数值表示(嵌入)允许基于上下文相似性(而不仅仅是句法相似性)来比较文本数据。例如,在比较单词 "cat"、"dog" 和 "balloon" 时,嵌入可以帮助确定 "cat" 和 "dog" 在含义上比 "cat" 和 "balloon" 更密切相关,并利用这种理解来驱动高级文本分析和操作。

在 Pipeline Builder 中使用嵌入对于涉及语义搜索的工作流特别有益,因为它允许 LLM 通过评估向量的相似性来执行更有效、更细致和更准确的搜索。

示例用法

此面板接受一个字符串列作为输入,并将使用 Palantir 提供的 text-embedding-ada-002 模型来创建嵌入向量。

文本到嵌入面板配置。

文本到嵌入面板配置

然后,这些嵌入可以作为 Embedded vector 属性添加到本体中,并在下游的 LLM 驱动工作流中使用。

在属性面板中使用嵌入。

将嵌入作为工作流的一部分使用

了解更多

要了解有关上述功能的更多信息,请查阅以下文档:


其他亮点

Foundry 开发者控制台

发布日期:2023-12-12

在开发者控制台中导出 OpenAPI 规范 | 用户现在可以为其开发者控制台应用程序生成并导出 OpenAPI 规范为 YAML 文件。
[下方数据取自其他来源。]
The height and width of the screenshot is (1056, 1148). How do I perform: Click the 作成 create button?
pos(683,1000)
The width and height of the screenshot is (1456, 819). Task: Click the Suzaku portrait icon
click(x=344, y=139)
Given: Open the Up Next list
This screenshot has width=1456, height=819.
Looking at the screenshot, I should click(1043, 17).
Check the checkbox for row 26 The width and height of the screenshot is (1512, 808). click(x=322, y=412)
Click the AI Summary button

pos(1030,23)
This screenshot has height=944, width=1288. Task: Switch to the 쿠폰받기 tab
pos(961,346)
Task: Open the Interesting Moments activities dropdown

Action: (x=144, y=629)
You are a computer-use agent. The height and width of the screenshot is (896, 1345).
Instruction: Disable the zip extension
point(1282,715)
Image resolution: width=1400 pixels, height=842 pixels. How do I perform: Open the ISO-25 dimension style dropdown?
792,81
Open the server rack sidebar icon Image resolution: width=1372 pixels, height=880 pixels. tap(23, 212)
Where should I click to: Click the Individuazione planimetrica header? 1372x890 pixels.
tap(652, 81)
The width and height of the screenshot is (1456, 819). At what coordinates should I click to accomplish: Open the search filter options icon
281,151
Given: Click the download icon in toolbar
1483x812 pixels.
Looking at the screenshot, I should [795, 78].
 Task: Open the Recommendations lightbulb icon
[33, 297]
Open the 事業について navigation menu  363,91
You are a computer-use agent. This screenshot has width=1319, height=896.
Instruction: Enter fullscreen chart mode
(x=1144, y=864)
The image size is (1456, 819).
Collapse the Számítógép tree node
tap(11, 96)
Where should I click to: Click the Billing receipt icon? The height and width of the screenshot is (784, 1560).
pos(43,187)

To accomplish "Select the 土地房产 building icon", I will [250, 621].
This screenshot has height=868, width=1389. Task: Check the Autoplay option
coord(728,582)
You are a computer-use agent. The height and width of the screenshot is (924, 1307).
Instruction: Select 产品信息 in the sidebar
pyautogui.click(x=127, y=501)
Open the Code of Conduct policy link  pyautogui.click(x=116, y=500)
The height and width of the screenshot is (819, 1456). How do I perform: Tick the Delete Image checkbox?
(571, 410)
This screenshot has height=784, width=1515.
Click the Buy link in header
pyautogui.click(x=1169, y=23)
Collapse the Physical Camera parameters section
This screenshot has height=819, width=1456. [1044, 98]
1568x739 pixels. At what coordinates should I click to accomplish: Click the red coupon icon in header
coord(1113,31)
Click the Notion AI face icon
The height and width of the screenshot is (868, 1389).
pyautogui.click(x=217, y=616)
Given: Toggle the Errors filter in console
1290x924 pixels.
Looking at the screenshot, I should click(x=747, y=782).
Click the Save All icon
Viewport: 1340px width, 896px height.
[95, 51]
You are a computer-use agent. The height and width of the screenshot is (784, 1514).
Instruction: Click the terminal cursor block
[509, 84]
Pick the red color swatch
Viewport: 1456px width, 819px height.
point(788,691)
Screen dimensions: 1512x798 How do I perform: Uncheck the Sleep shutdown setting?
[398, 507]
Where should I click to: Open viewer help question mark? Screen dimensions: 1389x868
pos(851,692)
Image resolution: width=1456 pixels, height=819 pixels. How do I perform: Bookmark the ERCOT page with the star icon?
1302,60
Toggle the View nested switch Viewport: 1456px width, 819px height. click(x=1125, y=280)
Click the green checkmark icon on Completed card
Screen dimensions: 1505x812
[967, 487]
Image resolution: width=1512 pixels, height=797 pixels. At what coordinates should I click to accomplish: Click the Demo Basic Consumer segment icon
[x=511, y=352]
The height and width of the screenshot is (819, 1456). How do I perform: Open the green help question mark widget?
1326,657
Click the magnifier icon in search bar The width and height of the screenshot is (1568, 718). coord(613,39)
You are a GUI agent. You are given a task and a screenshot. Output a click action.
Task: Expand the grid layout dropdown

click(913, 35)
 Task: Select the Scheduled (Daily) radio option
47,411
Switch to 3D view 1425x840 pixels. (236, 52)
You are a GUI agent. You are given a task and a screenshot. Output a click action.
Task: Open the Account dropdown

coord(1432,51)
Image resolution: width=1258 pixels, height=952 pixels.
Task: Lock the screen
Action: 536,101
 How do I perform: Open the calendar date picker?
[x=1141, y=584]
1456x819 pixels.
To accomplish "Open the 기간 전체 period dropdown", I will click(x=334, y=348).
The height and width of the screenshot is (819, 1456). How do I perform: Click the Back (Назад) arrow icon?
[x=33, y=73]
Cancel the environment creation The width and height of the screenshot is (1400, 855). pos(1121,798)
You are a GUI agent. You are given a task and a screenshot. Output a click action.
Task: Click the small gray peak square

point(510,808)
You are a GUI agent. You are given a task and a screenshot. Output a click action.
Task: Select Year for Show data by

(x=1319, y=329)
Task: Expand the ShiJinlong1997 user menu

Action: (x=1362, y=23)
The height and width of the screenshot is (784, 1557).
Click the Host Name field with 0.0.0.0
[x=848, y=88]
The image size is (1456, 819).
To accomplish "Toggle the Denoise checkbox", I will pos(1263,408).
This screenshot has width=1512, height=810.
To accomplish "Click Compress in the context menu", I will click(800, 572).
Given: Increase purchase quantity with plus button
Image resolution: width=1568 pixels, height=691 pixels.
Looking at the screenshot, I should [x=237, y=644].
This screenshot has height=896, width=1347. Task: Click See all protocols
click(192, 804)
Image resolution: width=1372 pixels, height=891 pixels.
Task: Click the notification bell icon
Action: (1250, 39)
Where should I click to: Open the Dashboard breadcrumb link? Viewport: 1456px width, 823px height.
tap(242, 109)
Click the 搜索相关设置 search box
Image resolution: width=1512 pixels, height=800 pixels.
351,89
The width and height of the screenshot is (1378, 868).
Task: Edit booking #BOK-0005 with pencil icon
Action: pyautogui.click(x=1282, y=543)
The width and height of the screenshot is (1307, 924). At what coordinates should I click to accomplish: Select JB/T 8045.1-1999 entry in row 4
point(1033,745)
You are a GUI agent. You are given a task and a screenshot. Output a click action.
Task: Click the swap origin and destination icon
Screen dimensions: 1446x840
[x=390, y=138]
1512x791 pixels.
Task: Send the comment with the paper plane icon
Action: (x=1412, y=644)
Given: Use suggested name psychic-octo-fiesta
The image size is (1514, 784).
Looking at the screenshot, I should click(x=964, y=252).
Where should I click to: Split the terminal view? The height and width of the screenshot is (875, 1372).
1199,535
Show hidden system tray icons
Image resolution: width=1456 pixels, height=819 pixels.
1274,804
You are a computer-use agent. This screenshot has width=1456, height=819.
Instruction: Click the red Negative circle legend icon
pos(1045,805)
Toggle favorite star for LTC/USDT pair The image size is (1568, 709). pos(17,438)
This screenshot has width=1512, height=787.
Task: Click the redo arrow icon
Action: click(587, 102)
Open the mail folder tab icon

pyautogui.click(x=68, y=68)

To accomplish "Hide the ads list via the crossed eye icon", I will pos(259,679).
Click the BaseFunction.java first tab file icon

此功能可通过重命名的 SDK 生成 选项卡访问,该选项卡以前称为 版本历史

Marketplace

发布日期:2023-12-12

Marketplace 中改进的产品图片对齐和布局 | Marketplace 产品页面现在具有改进的产品图片对齐和增强的布局。

应用构建 | Workshop

发布日期:2023-12-12

大型模块的更快嵌入模块加载 | 此更新显著提高了 Workshop 中非常大的嵌入模块的加载时间。使用大型模块的用户将体验到高达 5 倍的加载速度提升。

数据集成 | 代码仓库

发布日期:2023-12-12

高级拉取请求审批策略 | 引入了一个细粒度、基于规则的系统,用于配置拉取请求(pull request, PR)审批。借助高级 PR 审批策略,现在可以根据修改的文件指定哪些用户或组应批准 PR。该策略可以在 YAML 中使用交互式审批策略编辑器进行编辑。

策略随后应用于新创建的拉取请求。所需的审批者会显示在新的用户界面中,显示哪些规则已满足以及还需要多少审批。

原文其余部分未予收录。